Despite objections from the Haymarket Town Council and the Prince William Planning Commission about a lack of available infrastructure to support the developments, the board sided with the county planning committee staff in approving two rezoning applications.
One came from developer JCE Inc., the other from the University of Virginia. The latter envisions 150 single-family houses in the University of Virginia Foundation property; the former 60 houses at the Haymarket Landing subdivision.
As part of the proffer package, the developers will be setting land aside for an elementary school and constructing a $3.3 million four-lane highway south of Haymarket that connects to U.S. 15.
“Clearly, there's a huge benefit to this development,” said Supervisor Frank Principi (D-Woodbridge).
Chairman Corey Stewart (R-At Large) said he based his support for the developments largely on the developer opting out of building new condominiums in Somerset Crossing to the southeast, and, instead building an identical number of single-family houses at Haymarket Landing.
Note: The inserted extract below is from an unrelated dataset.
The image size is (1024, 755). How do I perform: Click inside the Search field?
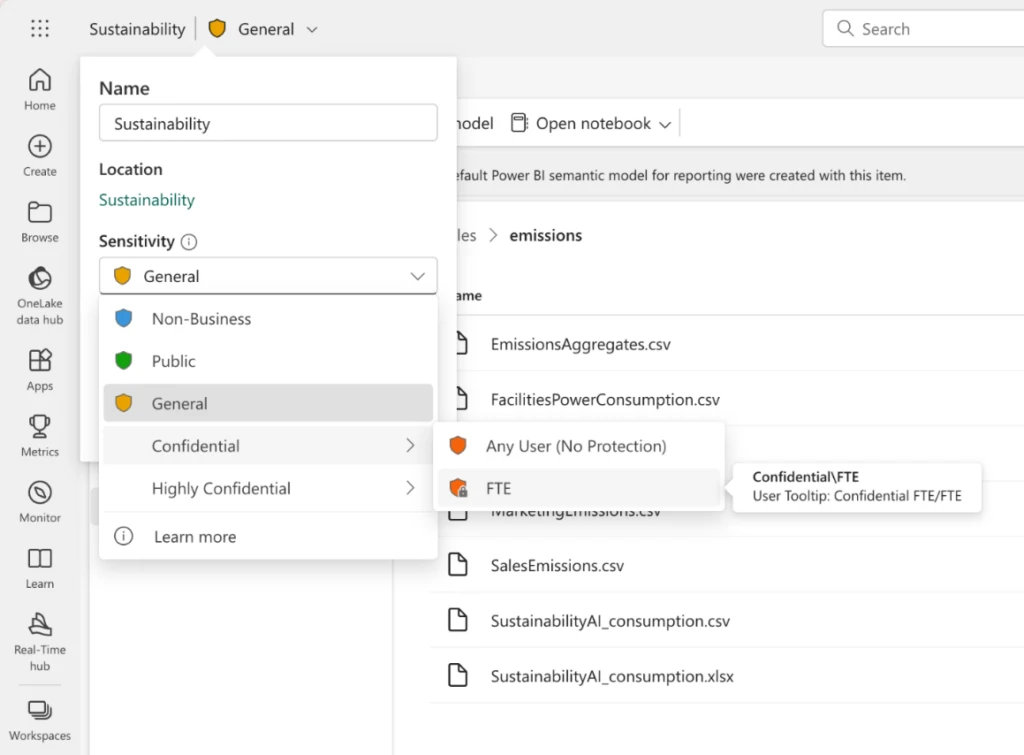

Principi noted the 40 single-family houses would be worth between $700,000 to $800,000 and would not be competing with $350,000 homes already on the market.
The Web site Homefinders.com listed the average price of a single-family, detached house in Haymarket as $637,370 as of the third quarter of 2007.
“You produce very little property tax with [condominiums],” said Stewart, later adding that since those structures require as many county services as large homes, “it amounts to a tax increase every time you approve a condominium unit.”
Only Supervisor John Stirrup (R-Gainesville) dissented when the votes were cast.
“We still have a significant infrastructure deficit in the western part of the county,” Stirrup said.
The planning commission and Haymarket Town Council both took issue with the nearby Gainesville fire station being over capacity already and that the approved Antioch Road fire station has not yet been built.
Given poor sales and subsequent poor tax receipts from the housing sector, Stirrup said it is “a good question of basic economics” as to why the county would want to allow more houses when the market is already saturated.
Those who attended a town hall meeting in Haymarket Jan. 10 may have been surprised at Stewart's vote in favor of the developments.
At that time, the chairman called the county “overbuilt” and said “the worst thing the county can do at this point” is approve more residential units.
“We need more commercial development, period,” Stewart said on Jan. 10.
He campaigned heavily on a control-growth platform during his runs for chairman in 2006 and 2007 and was endorsed by Voters to Stop Sprawl (PWC).
“I mean, we can't stop all development,” Stewart said after the board voted. “But when a parcel does come that preserves an extraordinary amount of open space and is not only building a road but is adding a school site, you know, it's difficult to say no to that.”
Though Stewart said he was not fond of adding more houses to the market, he added that he was assured the Haymarket Landing and UVA Foundation properties will not come around for “a long period of time.”
No one said how long that will be during the public hearing but Principi said it could be five years.